**WHAT YOU ARE ASKED TO DO**
Convert the lines starting at the one containing "Given: Expand the New Item dropdown" and ending at the one containing "Action: [373, 57]" into a numbered list, skipping any blank lines. Leave the pictures out of your answer.

-- Begin RECORD LIST --

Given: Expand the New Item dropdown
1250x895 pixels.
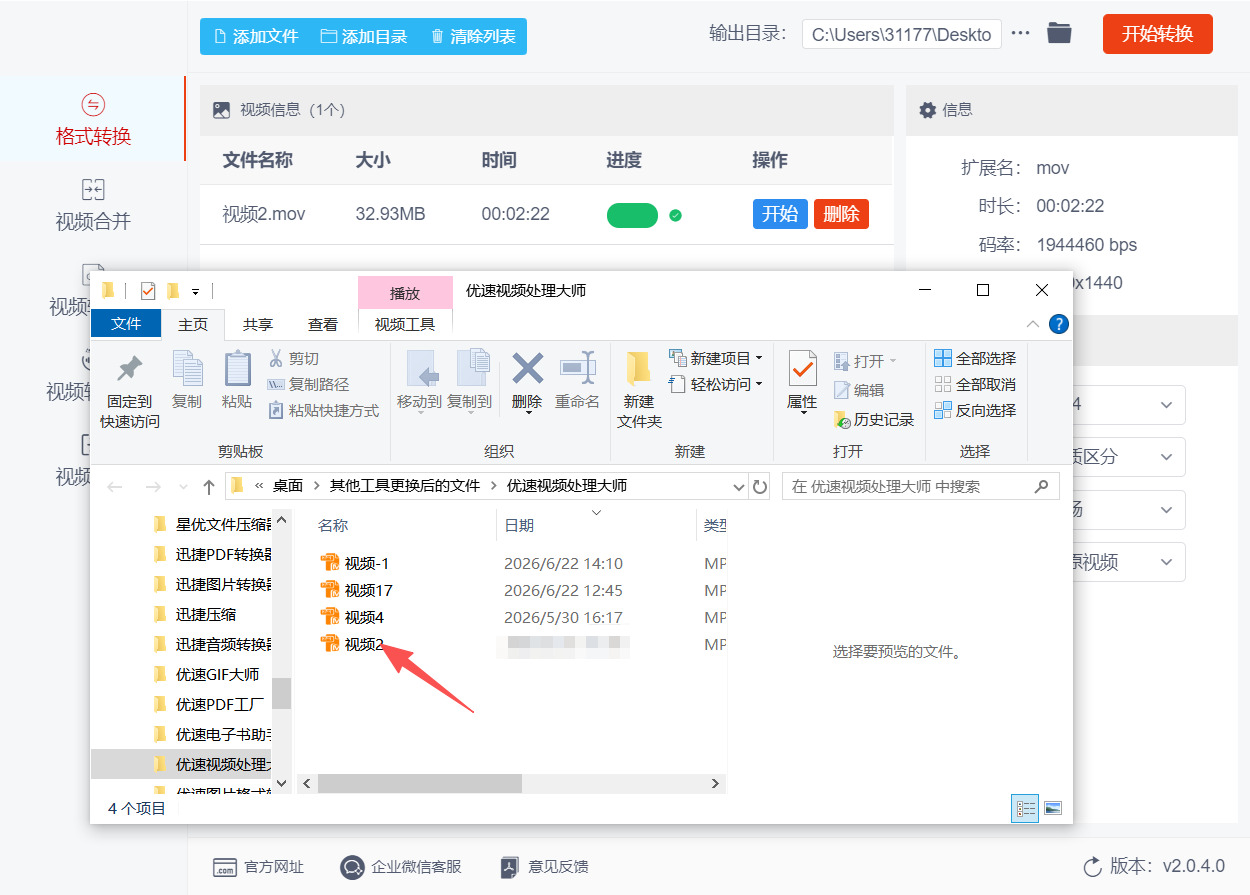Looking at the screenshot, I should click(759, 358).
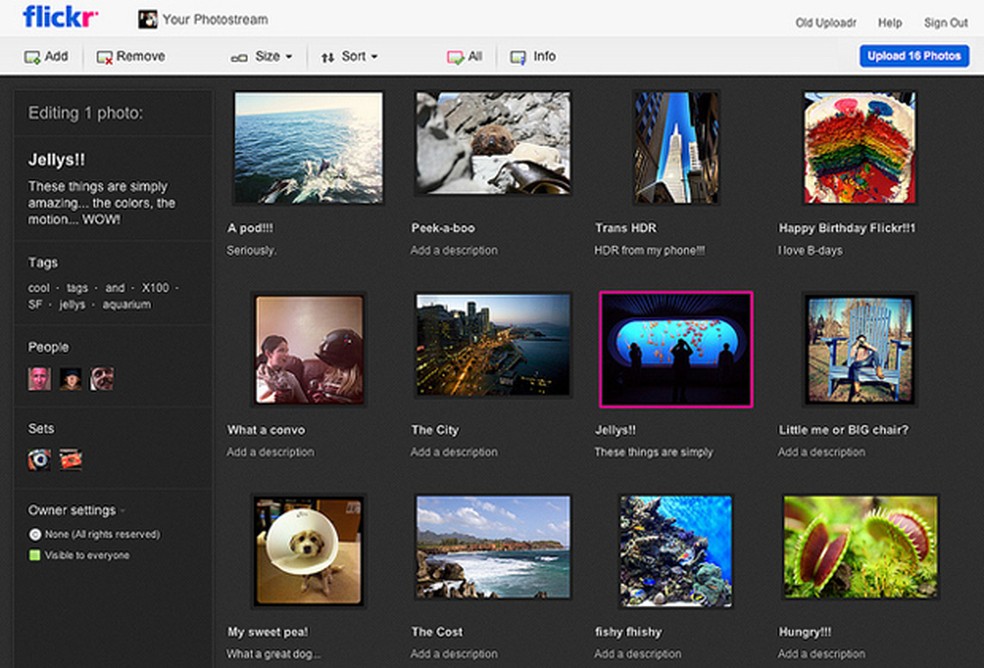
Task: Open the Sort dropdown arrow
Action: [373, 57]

-- End RECORD LIST --
-- Begin RECORD LIST --

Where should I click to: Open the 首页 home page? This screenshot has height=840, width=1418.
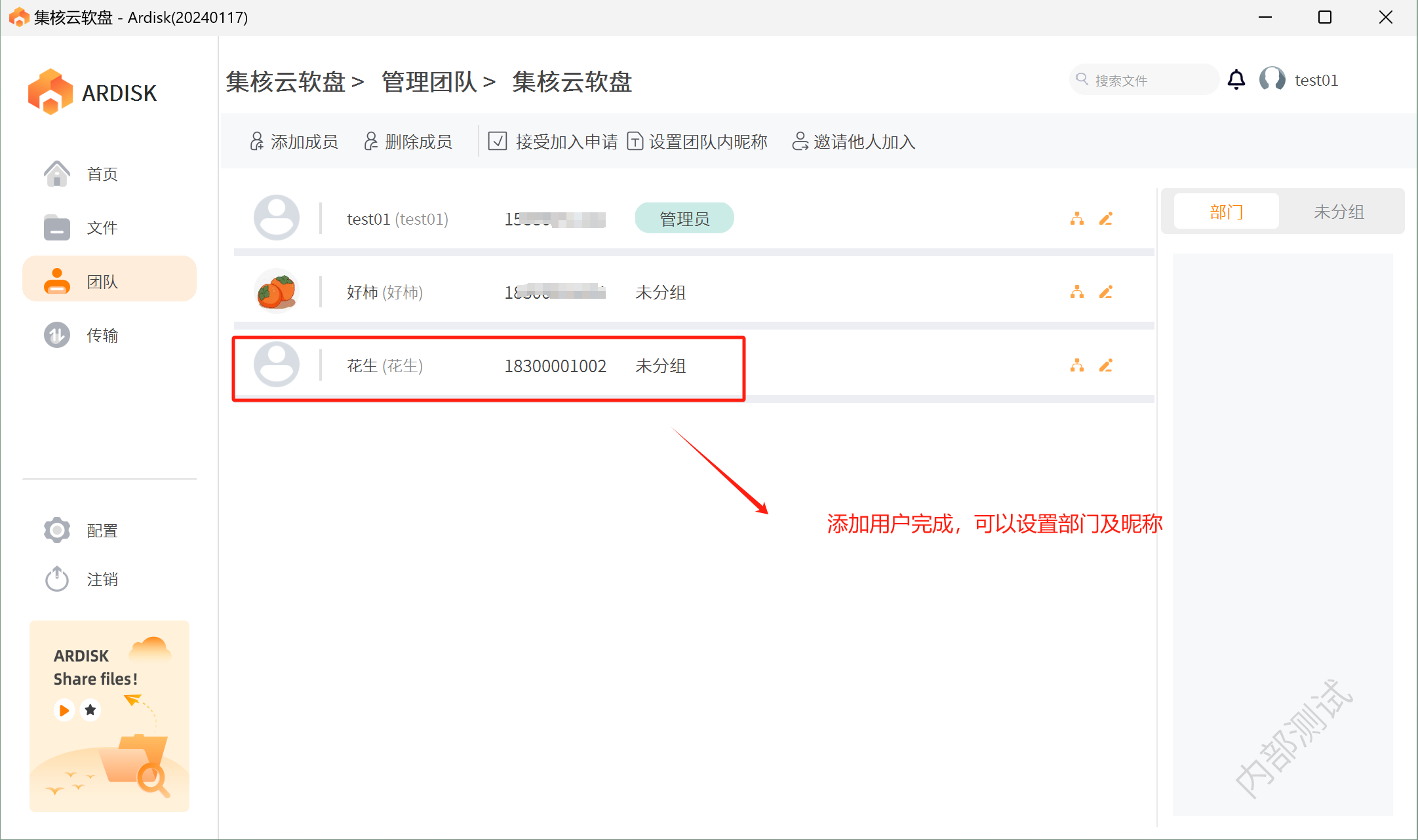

-- End RECORD LIST --

**ANSWER**
1. Given: Expand the New Item dropdown
2. 1250x895 pixels.
3. Looking at the screenshot, I should click(759, 358).
4. Task: Open the Sort dropdown arrow
5. Action: [373, 57]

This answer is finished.